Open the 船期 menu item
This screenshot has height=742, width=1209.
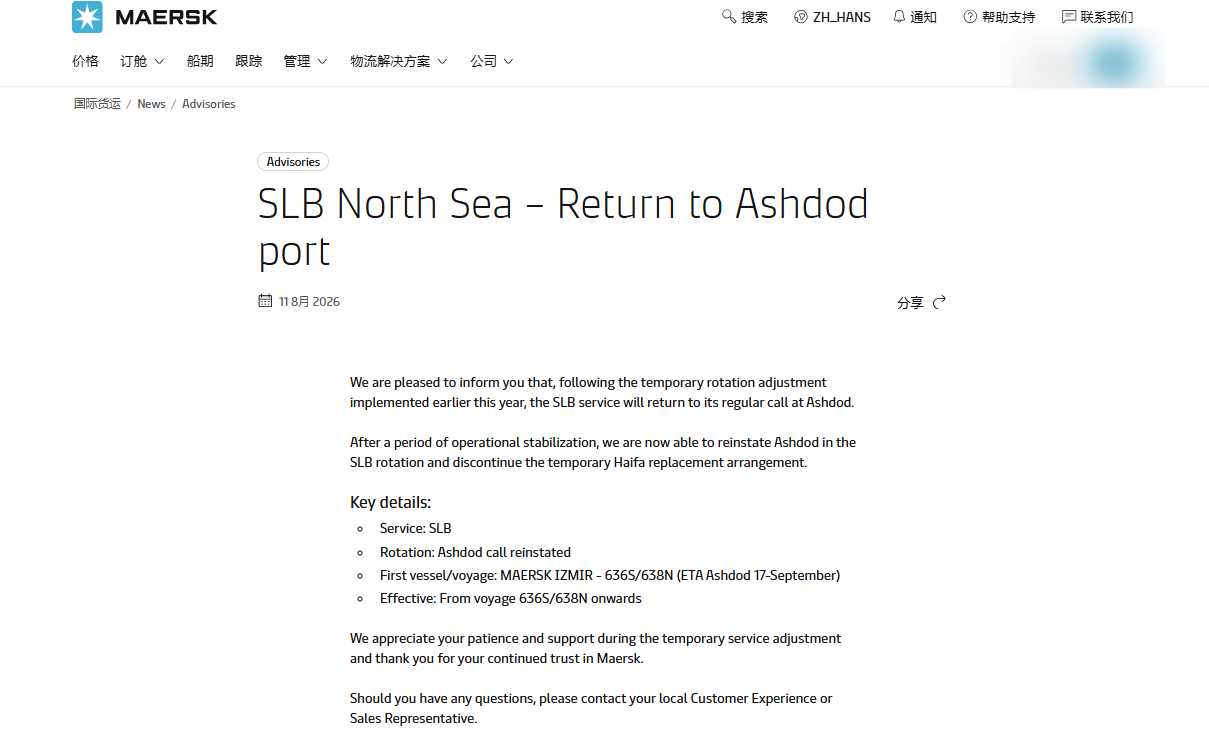pyautogui.click(x=200, y=61)
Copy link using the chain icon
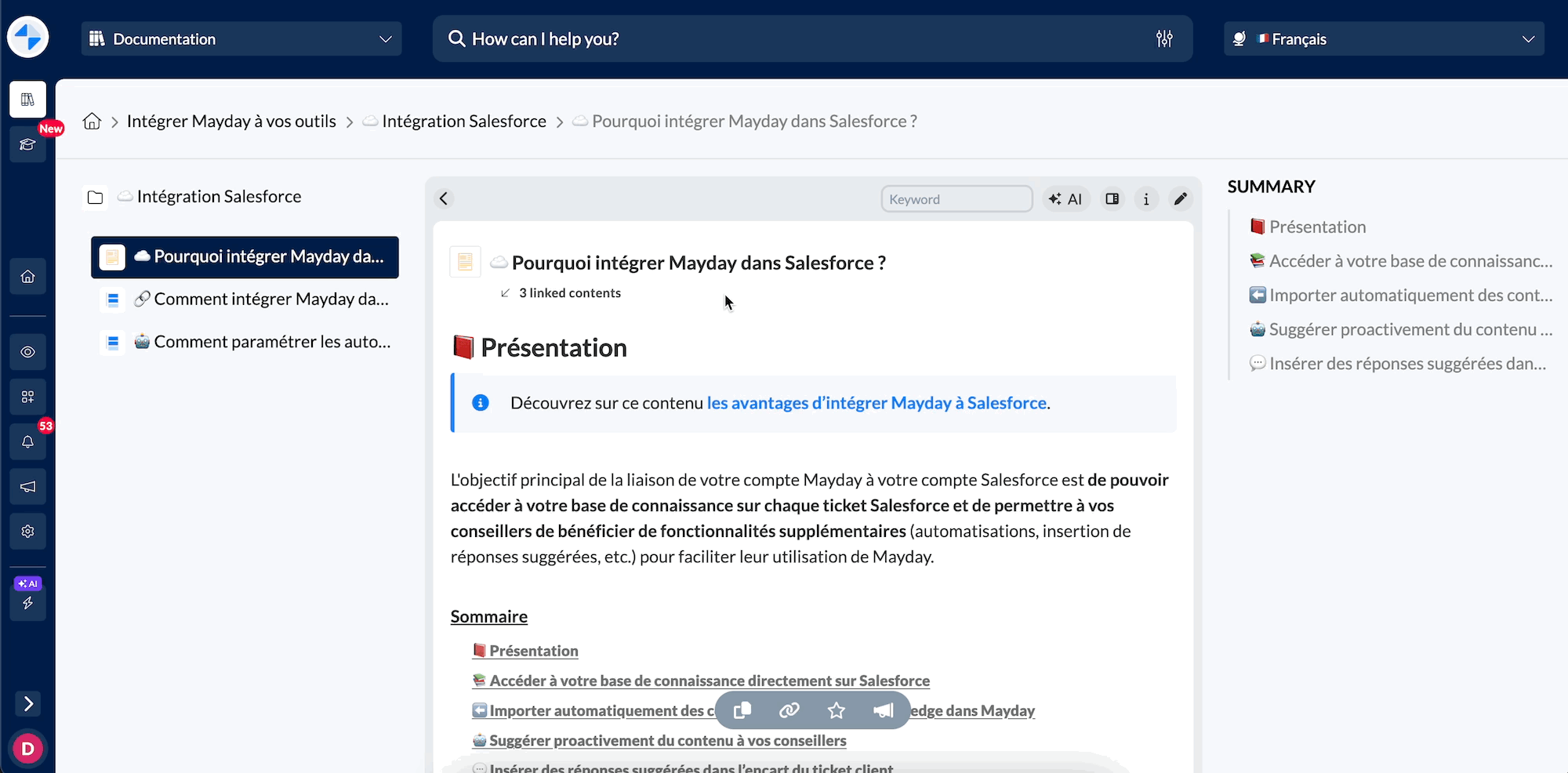 789,710
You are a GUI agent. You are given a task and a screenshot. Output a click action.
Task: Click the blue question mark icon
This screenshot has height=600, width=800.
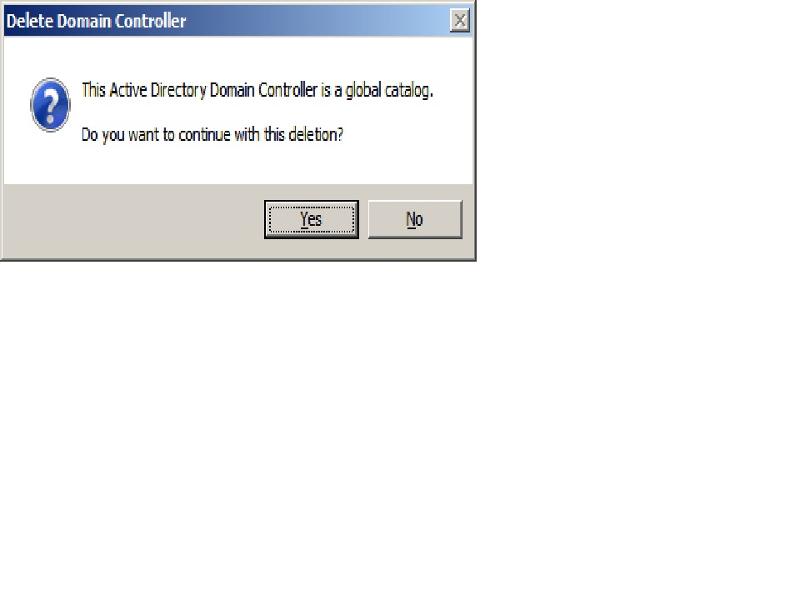point(50,105)
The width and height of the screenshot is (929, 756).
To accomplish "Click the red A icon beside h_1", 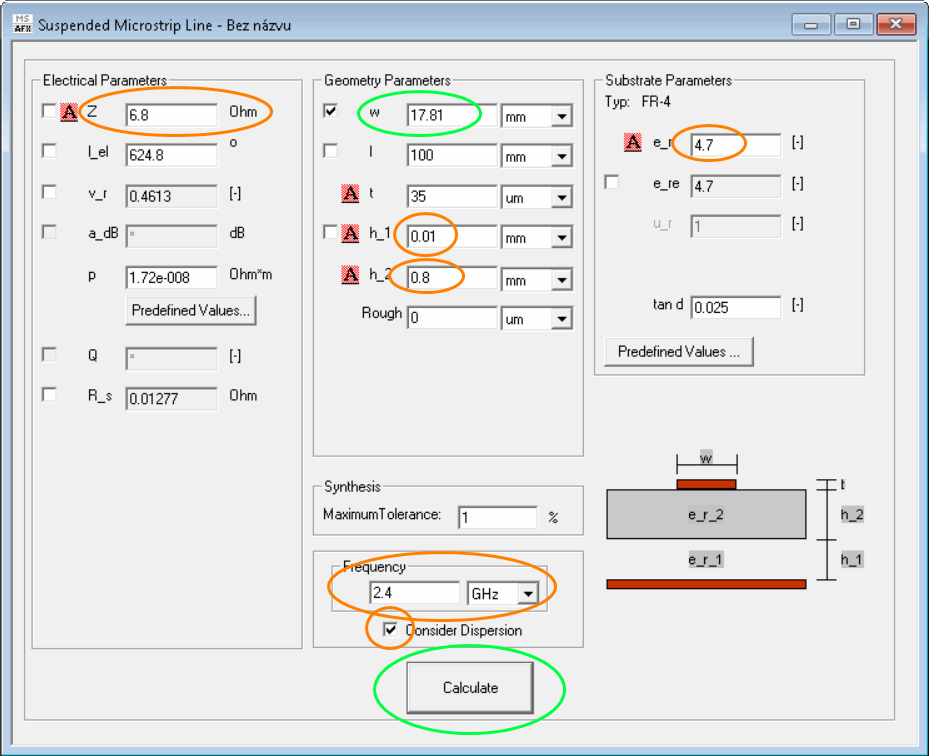I will point(350,234).
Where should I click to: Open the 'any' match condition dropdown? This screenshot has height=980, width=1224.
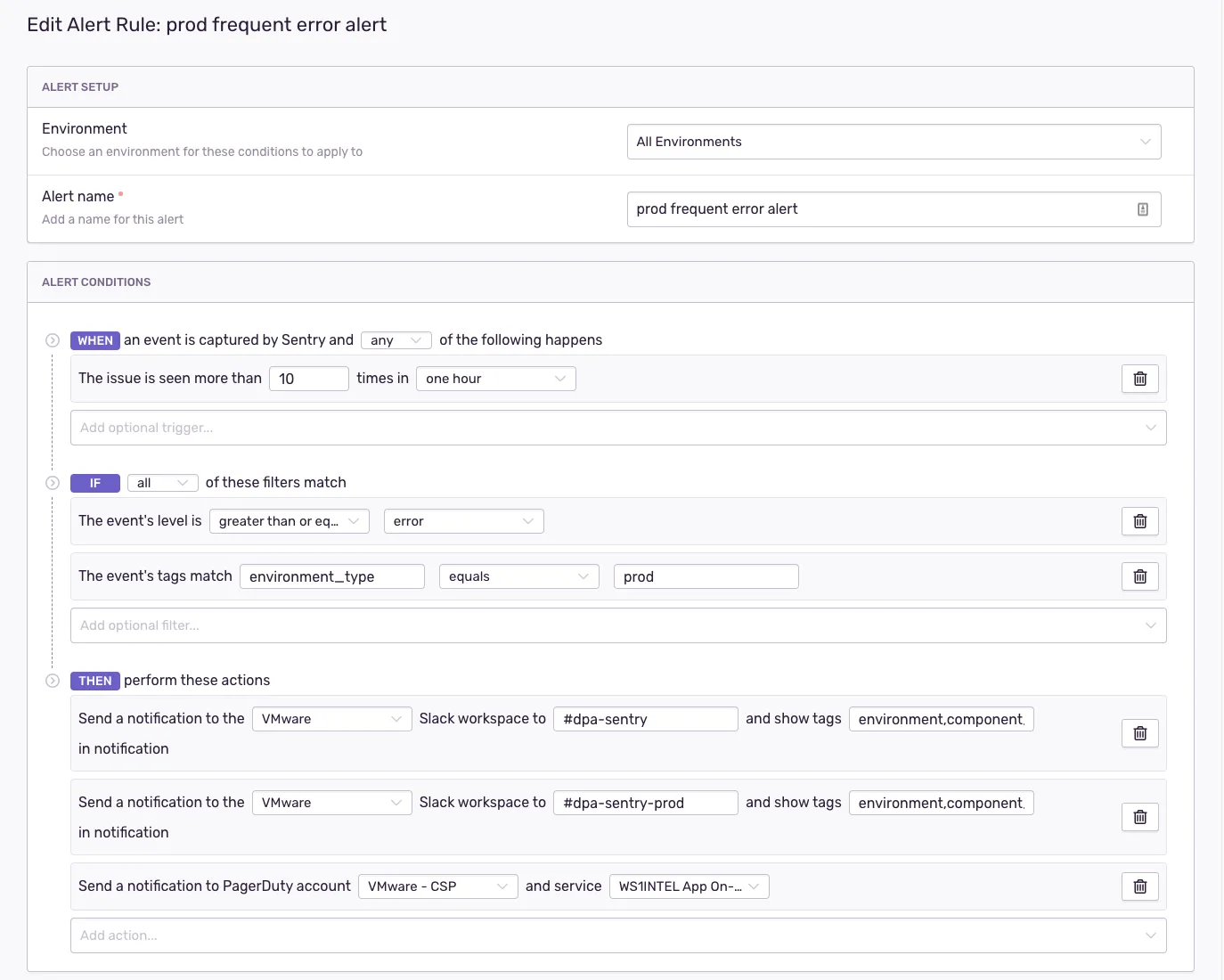click(x=396, y=340)

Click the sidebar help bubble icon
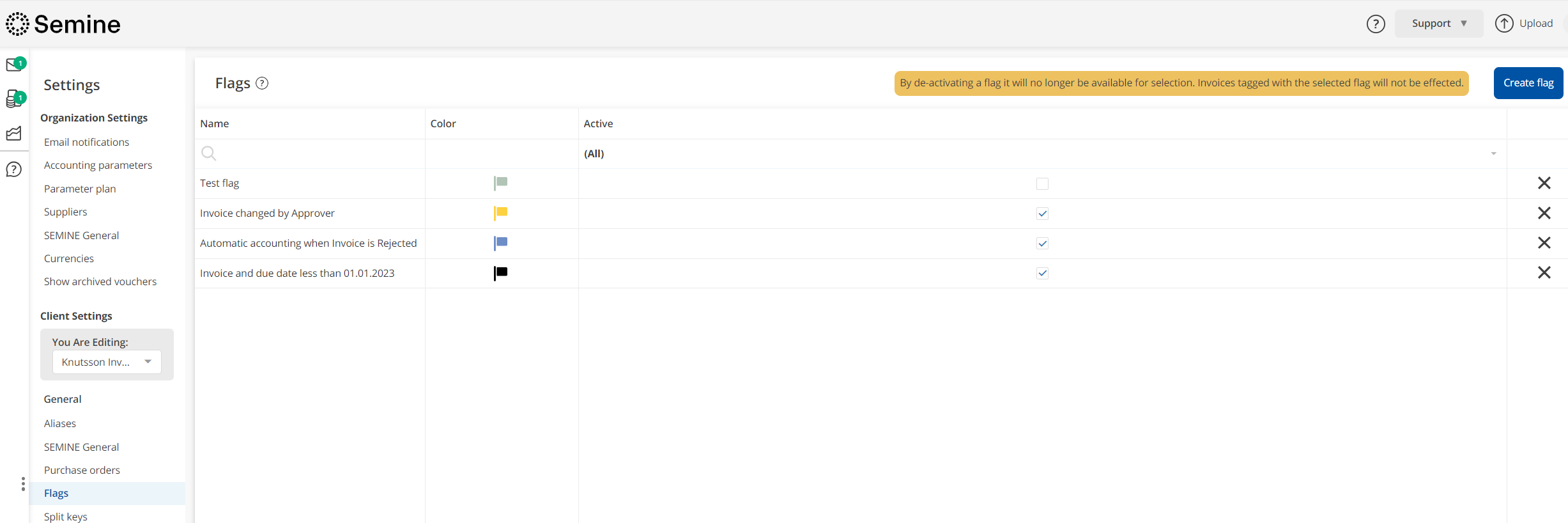14,169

▶ What this task involves:
Please repeat the lines of the material above exactly, starting with the line that contains "You are a GUI" and ending with the line that contains "The width and". Leave the pictures out.

▶ Expected answer:
You are a GUI agent. You are given a task and a screenshot. Output a click action.
Task: Click the blue question mark icon
This screenshot has height=600, width=800.
point(50,105)
The width and height of the screenshot is (929, 756).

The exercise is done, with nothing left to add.